The last wall, which will be raced twice, is hard enough to drop the sprinters. But which team will try to drop them? Maybe UAE for Ulissi? DQS for Honore/Almeida? TBM for Battaglin? Ineos for Narvaez? Trek for Antonio? Lots of questions before the start.
Drop who? Viviani, Hodeg, Gaviria? Those guys aren't favorites anyway. They won't drop Demare, Sagan, Matthews.
 
No wind tomorrow, so that will not be a factor, despite being on the coast all day.

However, from the bottom of Sant'Angelo until the finish is pretty lumpy, with a lot of twists and turns, and I would not put it past both DQ and Bora to try and do something, to gain time on GC (and the stage win).
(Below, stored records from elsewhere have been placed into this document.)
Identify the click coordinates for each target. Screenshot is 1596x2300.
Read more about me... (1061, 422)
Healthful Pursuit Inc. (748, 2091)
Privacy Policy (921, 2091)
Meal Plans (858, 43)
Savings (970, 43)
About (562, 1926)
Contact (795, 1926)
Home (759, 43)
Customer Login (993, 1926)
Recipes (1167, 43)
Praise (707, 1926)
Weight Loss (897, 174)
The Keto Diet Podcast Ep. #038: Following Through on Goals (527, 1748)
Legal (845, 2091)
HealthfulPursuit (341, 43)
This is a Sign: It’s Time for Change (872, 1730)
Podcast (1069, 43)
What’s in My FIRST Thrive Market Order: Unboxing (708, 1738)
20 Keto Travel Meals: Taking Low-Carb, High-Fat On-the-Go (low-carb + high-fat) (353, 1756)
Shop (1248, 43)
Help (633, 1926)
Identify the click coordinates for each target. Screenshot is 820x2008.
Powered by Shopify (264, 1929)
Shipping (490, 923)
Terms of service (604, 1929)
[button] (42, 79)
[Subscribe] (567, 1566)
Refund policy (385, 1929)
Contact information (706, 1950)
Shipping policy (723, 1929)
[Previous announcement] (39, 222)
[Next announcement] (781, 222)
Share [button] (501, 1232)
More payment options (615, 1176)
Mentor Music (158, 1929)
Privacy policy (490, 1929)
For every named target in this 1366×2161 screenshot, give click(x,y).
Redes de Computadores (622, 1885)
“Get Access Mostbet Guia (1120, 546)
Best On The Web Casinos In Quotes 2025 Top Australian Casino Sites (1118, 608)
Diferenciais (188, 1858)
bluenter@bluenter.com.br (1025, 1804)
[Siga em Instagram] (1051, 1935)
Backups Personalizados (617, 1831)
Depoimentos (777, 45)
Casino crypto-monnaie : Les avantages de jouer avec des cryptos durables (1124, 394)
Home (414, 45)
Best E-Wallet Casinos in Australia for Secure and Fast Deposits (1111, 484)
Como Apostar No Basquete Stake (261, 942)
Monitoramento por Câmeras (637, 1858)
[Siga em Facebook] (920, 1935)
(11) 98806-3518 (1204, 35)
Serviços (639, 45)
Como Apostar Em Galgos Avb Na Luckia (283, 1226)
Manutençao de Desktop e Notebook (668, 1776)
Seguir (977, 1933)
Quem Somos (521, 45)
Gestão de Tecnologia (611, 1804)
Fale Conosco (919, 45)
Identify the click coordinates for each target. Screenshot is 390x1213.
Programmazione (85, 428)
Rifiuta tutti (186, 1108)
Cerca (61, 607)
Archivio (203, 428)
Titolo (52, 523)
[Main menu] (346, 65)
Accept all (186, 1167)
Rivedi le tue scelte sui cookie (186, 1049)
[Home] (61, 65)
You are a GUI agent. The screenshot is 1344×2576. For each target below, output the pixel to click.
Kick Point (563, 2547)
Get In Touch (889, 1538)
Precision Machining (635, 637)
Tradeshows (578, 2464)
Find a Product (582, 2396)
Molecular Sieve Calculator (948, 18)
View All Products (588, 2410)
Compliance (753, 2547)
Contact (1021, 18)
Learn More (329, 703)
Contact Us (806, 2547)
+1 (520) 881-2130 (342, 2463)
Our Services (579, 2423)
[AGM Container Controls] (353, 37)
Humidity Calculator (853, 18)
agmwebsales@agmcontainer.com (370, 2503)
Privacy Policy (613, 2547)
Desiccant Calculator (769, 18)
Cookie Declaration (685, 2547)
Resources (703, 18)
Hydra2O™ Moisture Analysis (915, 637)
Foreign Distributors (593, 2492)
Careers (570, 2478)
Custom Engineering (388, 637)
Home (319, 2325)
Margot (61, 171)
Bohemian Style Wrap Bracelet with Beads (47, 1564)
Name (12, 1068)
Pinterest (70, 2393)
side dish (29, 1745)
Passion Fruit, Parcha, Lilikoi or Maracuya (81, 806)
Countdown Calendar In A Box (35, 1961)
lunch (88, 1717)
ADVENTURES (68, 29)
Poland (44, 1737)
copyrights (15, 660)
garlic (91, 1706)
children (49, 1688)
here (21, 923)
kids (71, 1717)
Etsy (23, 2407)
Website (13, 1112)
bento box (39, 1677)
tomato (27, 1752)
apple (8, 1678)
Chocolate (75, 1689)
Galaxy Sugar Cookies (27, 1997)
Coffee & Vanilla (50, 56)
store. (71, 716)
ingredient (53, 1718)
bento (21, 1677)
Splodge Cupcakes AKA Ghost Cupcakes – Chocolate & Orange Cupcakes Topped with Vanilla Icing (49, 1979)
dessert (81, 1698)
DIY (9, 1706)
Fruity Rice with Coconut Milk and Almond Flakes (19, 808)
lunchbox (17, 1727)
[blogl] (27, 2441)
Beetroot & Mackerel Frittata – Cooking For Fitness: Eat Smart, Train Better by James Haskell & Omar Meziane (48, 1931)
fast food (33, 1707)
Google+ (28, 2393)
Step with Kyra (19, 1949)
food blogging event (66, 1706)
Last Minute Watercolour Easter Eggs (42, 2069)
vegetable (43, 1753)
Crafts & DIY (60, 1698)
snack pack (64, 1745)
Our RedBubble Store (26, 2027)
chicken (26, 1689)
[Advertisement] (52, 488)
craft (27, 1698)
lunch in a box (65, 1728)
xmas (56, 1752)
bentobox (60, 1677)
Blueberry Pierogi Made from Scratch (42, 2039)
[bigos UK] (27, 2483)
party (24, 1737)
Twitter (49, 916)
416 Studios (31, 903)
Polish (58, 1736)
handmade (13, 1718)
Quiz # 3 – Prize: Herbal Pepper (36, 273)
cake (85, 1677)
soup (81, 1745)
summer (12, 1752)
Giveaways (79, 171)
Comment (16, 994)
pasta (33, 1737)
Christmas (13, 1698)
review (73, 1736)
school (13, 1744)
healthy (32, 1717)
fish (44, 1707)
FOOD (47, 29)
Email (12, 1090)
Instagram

If they are smart, both teams put a rider in the morning break, to force FDJ to be doing the pulling in the peloton the first half, so that they are gassed when the lumpy part starts.
 
Sprinters teams should leave it to FDJ to chase, then pound on the semi-mur twice. But perhaps FDJ is not interested, in which case the break will win with a 10 minute advantage. Or Bora do the chasing, in which case they will come up short when it's really needed, and Démare (yawn) will win again.
 
Another easy Demare win. When was the last time anyone had three stage wins in succession in the Giro?
Emanuele Sella came close in 2008 finishing second on Plan de Corones after he had already won the two prior Dolomites stages finishing at Alpe di Pampeago & Passo Fedaia!

Before Fred Rodriguez denied Petacchi in 2004 and Pantani was thrown out of the race before the Aprica stage in 1999!